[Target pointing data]
□ □ □ □ □
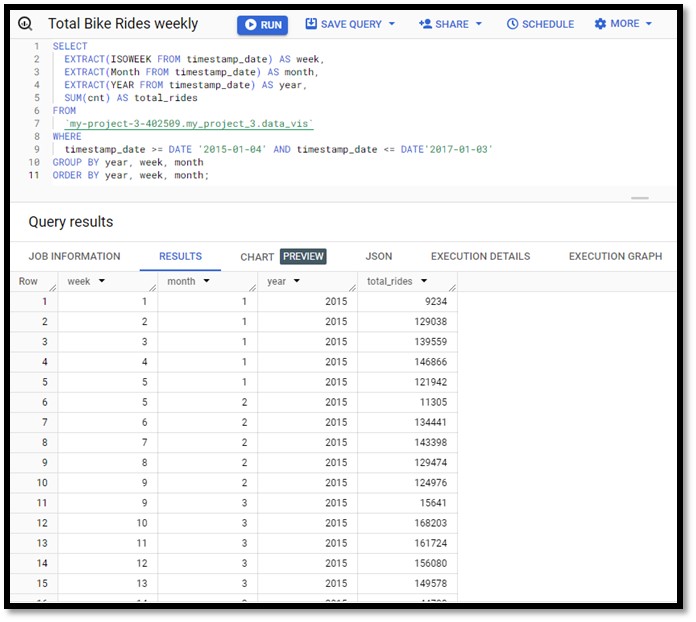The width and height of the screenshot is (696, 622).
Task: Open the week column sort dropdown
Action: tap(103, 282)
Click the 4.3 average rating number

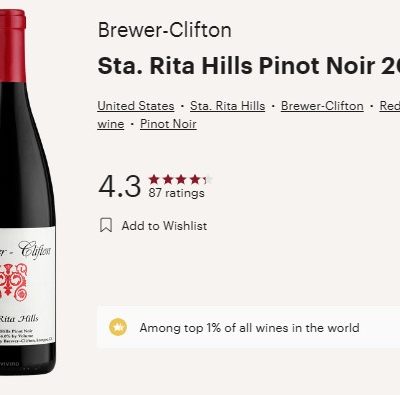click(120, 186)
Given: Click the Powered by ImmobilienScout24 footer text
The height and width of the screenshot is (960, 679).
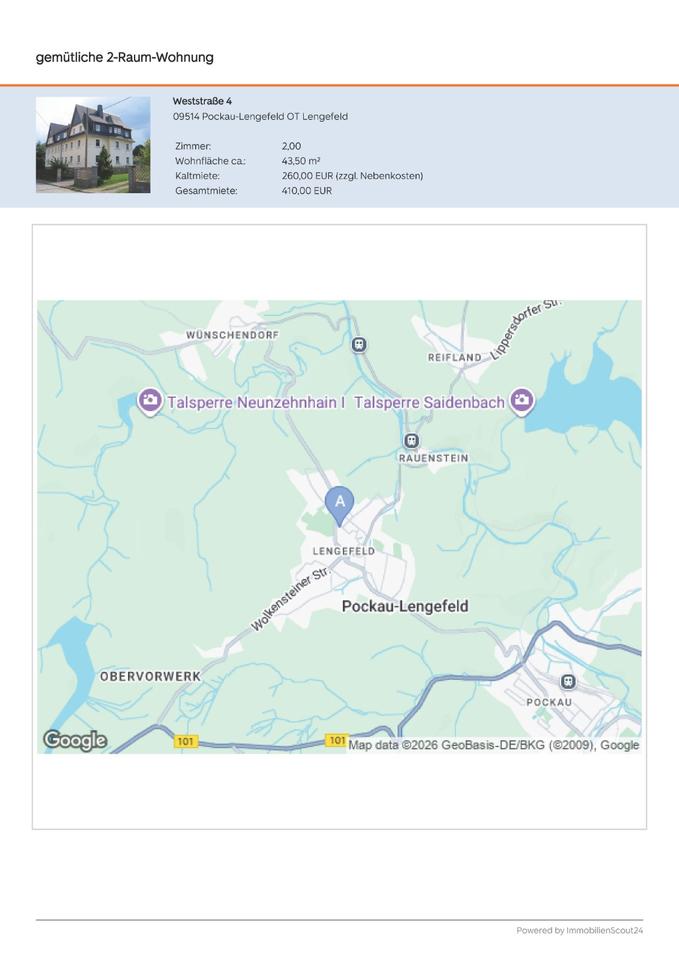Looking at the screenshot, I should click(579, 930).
□ □ □ □ □
[Problem] Quote every line of the listing word for word, leaving out the pictures.

[Written response]
The width and height of the screenshot is (696, 622).
Task: Open the week column sort dropdown
Action: tap(103, 282)
Click the 4.3 average rating number

click(120, 186)
Given: Click the Powered by ImmobilienScout24 footer text
The height and width of the screenshot is (960, 679).
Looking at the screenshot, I should click(579, 930).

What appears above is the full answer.